Entries taken from a collection:
-=-=-

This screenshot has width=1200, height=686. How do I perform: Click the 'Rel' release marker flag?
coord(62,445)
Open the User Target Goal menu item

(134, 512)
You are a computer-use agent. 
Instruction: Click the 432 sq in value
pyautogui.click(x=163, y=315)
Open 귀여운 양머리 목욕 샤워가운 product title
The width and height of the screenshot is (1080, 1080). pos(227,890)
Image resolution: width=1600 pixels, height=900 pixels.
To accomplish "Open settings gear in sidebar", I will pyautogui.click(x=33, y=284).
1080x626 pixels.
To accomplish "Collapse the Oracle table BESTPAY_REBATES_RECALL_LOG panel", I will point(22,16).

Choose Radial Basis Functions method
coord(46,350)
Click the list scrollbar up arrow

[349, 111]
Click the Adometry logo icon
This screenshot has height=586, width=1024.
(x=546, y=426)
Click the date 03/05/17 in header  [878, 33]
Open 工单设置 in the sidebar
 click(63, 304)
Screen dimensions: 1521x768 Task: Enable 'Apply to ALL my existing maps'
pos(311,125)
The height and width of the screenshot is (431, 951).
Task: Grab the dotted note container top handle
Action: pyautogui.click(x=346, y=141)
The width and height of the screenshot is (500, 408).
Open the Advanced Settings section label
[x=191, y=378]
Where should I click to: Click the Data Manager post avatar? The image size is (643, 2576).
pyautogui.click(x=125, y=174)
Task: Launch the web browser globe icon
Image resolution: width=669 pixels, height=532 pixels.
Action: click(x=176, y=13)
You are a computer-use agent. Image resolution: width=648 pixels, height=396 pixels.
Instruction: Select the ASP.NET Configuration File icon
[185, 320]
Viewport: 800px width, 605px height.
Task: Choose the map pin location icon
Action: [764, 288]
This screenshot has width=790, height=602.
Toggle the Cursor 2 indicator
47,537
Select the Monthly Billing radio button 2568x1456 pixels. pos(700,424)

-=-=-

• _TASK DESCRIPTION_:
Scan each line above for the string "agent". Give the tally and nothing else.

• _REPLY TO THE EXERCISE_:
2